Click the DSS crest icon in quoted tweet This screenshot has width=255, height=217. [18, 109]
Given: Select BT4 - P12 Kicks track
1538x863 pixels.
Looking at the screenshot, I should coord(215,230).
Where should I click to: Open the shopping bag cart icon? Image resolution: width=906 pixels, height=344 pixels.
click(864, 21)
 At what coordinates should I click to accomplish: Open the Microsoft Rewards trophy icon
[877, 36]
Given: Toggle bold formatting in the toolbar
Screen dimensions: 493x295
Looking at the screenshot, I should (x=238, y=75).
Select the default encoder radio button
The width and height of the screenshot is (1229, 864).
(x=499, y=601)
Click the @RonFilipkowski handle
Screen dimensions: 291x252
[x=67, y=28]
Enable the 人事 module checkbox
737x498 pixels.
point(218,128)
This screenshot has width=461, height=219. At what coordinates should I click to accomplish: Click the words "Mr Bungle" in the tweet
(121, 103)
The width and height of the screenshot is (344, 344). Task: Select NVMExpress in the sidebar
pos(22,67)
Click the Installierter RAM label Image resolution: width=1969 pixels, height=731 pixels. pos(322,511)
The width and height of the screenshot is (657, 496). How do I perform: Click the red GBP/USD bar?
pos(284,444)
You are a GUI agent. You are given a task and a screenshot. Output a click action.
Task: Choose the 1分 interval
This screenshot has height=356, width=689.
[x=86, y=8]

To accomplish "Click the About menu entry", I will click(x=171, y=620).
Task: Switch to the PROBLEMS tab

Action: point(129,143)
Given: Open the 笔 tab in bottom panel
○ ○ ○
What you have to do: The material above is to be transcribed in full, exactly as it appears.

The answer:
Click the DSS crest icon in quoted tweet This screenshot has width=255, height=217. [18, 109]
Given: Select BT4 - P12 Kicks track
1538x863 pixels.
Looking at the screenshot, I should coord(215,230).
Where should I click to: Open the shopping bag cart icon? Image resolution: width=906 pixels, height=344 pixels.
click(864, 21)
 At what coordinates should I click to accomplish: Open the Microsoft Rewards trophy icon
[877, 36]
Given: Toggle bold formatting in the toolbar
Screen dimensions: 493x295
Looking at the screenshot, I should (x=238, y=75).
Select the default encoder radio button
The width and height of the screenshot is (1229, 864).
(x=499, y=601)
Click the @RonFilipkowski handle
Screen dimensions: 291x252
[x=67, y=28]
Enable the 人事 module checkbox
737x498 pixels.
point(218,128)
This screenshot has width=461, height=219. At what coordinates should I click to accomplish: Click the words "Mr Bungle" in the tweet
(121, 103)
The width and height of the screenshot is (344, 344). Task: Select NVMExpress in the sidebar
pos(22,67)
Click the Installierter RAM label Image resolution: width=1969 pixels, height=731 pixels. pos(322,511)
The width and height of the screenshot is (657, 496). How do I perform: Click the red GBP/USD bar?
pos(284,444)
You are a GUI agent. You are given a task and a screenshot. Output a click action.
Task: Choose the 1分 interval
This screenshot has height=356, width=689.
[x=86, y=8]

To accomplish "Click the About menu entry", I will click(x=171, y=620).
Task: Switch to the PROBLEMS tab

Action: point(129,143)
Given: Open the 笔 tab in bottom panel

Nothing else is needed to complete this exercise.